# TASKS TO PERFORM
A. According to the piece on the 2009 Hudson Valley races, what mood emerged in the author's polling instead of an anti-incumbent one?
B. Please pick up the piece on the 2009 Hudson Valley races after its last sentence and carry it on.

[Opening EXCERPT PROVIDED section]

The chattering class too often obsesses on the 'big' races, ignoring those at the local level where emerging trends, though harder to spot, are often more telling.
Such was the case this month as Washington pundits, examining Governors’ races in New Jersey and Virginia and Mayor Michael Bloomberg’s surprisingly close re-election in New York City, divined that voters in 2009 were signaling an “anti-incumbent” mood. The same conclusion is to be drawn, we are told, from the low favorability ratings of Governors from California to New York, and in the abysmal approvals given Congress.
Of the 19 races my firm handled in the 2009 cycle, 16 were in New York's Hudson Valley, those bucolic and decidedly upscale bedroom counties just north of New York City in Westchester, Rockland, Putnam, Dutchess and Orange counties. All 16 won.
In none of our polling did an “anti-incumbent” pattern present itself, nor was it part of our campaign messages.
What did emerge was a decidedly anti-spending, anti-tax and anti-government mood.
Four of our clients happened to be incumbents, who proudly went before voters telling what they had done to economize: they’d already cut government spending and, they assured voters, they’re prepared to do so again. One of our clients had managed to avoid either tax hikes or reductions in services by the simple step of reducing the number of paid lunch hours afforded public workers. The public employee union howled. The taxpayers applauded.
Those incumbents – just like two of our candidates running for open seats – earned the trust of voters campaigning on plans to reduce government spending and keep taxes down. Similarly, three of our challenger candidates succeeded in Primary campaigns by defeating pro-spending, pro-tax incumbents or incumbents who turned a tin ear to the public mood.
While I’d like to take credit for precision targeting and campaign messaging, the truth is that we had a national anti-tax, anti-spending tailwind at our backs. Those who ignore it, be they incumbents, challengers or open-seat candidates, do so at their peril.
There is, in addition, a partisan taint to all this, because while voters may not think highly of either party, they still see Republicans as more likely to protect tax dollars.

[Closing EXCERPT PROVIDED section]
[Opening EXCERPTED RECORDS section]

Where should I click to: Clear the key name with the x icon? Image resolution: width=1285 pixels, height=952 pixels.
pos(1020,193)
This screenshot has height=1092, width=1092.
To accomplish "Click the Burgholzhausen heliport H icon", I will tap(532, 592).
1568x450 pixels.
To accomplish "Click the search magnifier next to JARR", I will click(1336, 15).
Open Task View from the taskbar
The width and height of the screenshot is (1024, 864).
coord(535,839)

[Closing EXCERPTED RECORDS section]

# WRITTEN RESPONSES
A. A decidedly anti-spending, anti-tax and anti-government mood.

B.
For perspective, the historically blood-red Republican Hudson Valley is now purple terrain. As Democrats moved north out of New York City, Republicans have lost their historic enrollment edge in all except a single County. This was Obama country in 2008, and Hillary Clinton swept the region in her 2006 Senate race. In 2006, the new demographic swept a six-term moderate Republican Congresswoman from office. The change has been sudden: the region went to George W. Bush in both 2000 and 2004.
On election night 2009, the Hudson Valley took a sharp turn right. Westchester County, where democrats outnumber Republicans two to one, elected a 42 year old Republican its new County Executive with 58% of the vote. Going into election night, Democrats controlled the 25 member Dutchess County Legislature. They saw their number reduced to six seats. In 2008, the City of Poughkeepsie in Dutchess County afforded President Obama 76% of the vote. In 2009, voters turned what was a 7-1 democratic City Council into one that is now 5-3 Republican. Republicans in Orange County, who held ten of 21 seats in the county legislature saw their numbers swell to 14. The incumbent Orange County Executive, a Republican, was reelected with 62% of the vote, in a county that Obama easily carried a year ago and despite a three point democratic registration edge.
The so-called “Tea Parties” of August were a symptom, not a cause. The participants represent only the most vocal of a rising tide of Americans whose lives and fortunes were turned upside-down by the financial collapse of October, 2008. They’ve lost jobs, homes and dreams, or know friends and relatives who have.
They’ve made sacrifices and adjustments in their own lives. They’ve learned how to get along with less.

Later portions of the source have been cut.